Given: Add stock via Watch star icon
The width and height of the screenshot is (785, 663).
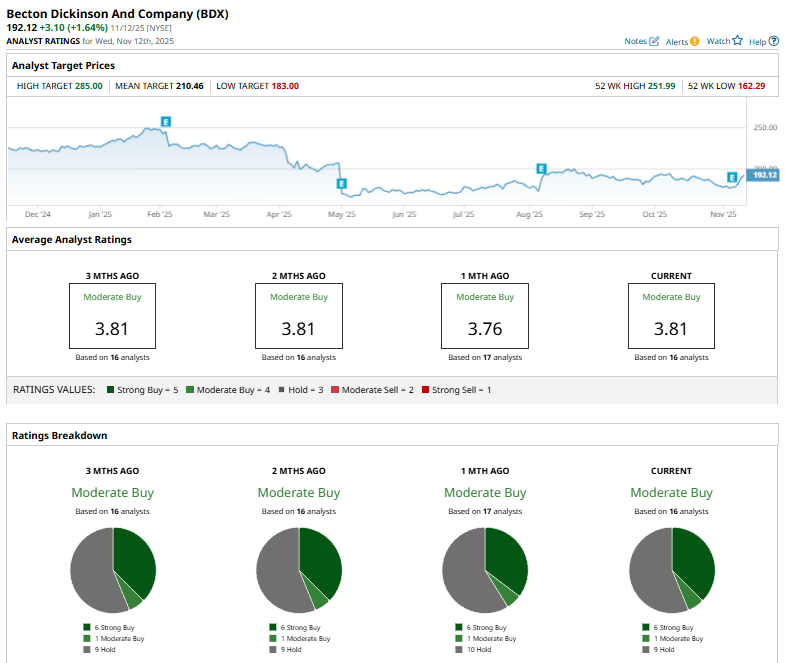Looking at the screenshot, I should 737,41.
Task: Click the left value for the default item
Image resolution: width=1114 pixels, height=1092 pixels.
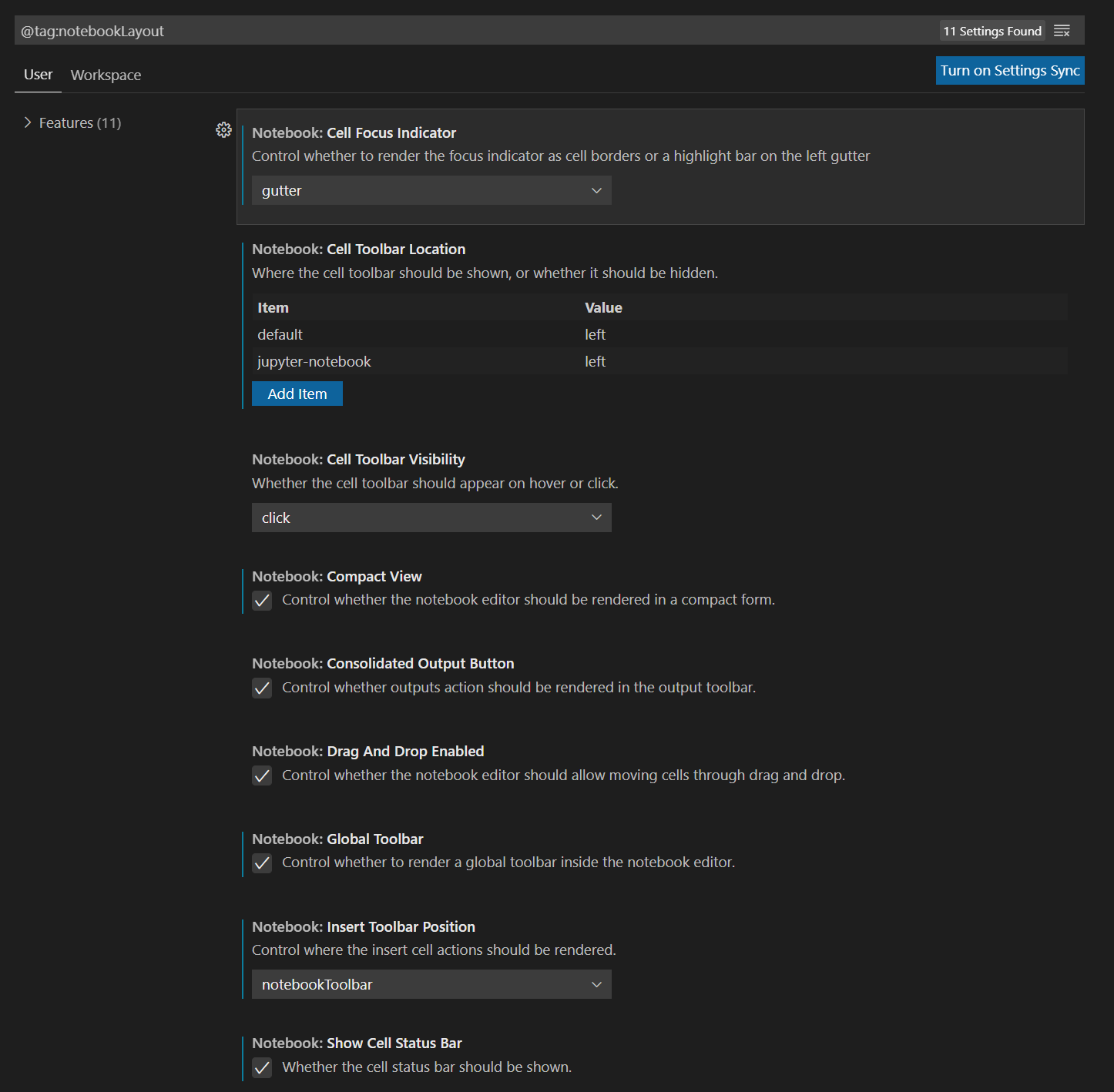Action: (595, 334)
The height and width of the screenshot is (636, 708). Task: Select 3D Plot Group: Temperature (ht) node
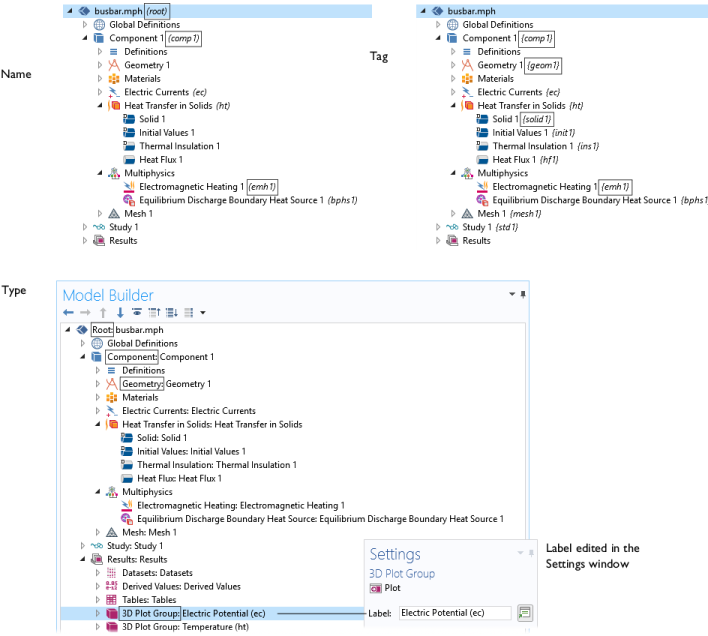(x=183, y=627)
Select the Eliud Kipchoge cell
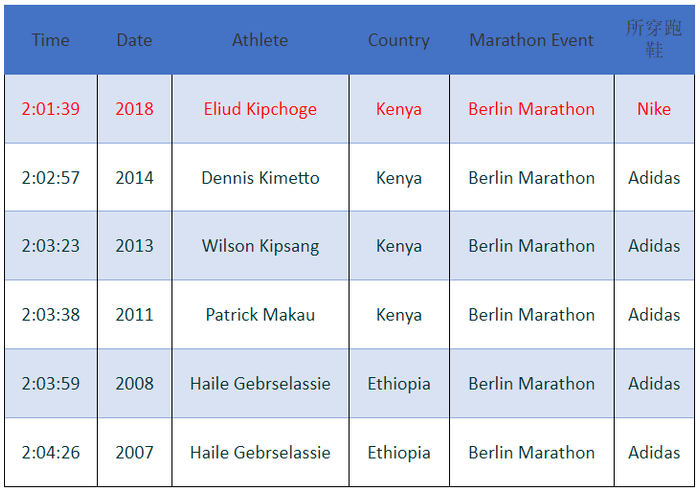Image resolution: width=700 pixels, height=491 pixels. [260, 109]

=== WHAT YOU ARE ASKED TO DO ===
Rewrite the data above with every "Task" changed to "Instruction" and nothing else altered. Leave out the pictures.

=== FULL ANSWER ===
Given: Add stock via Watch star icon
The width and height of the screenshot is (785, 663).
Looking at the screenshot, I should 737,41.
Instruction: Click the left value for the default item
Image resolution: width=1114 pixels, height=1092 pixels.
Action: (595, 334)
The height and width of the screenshot is (636, 708). Instruction: Select 3D Plot Group: Temperature (ht) node
(x=183, y=627)
Select the Eliud Kipchoge cell
Image resolution: width=700 pixels, height=491 pixels. [260, 109]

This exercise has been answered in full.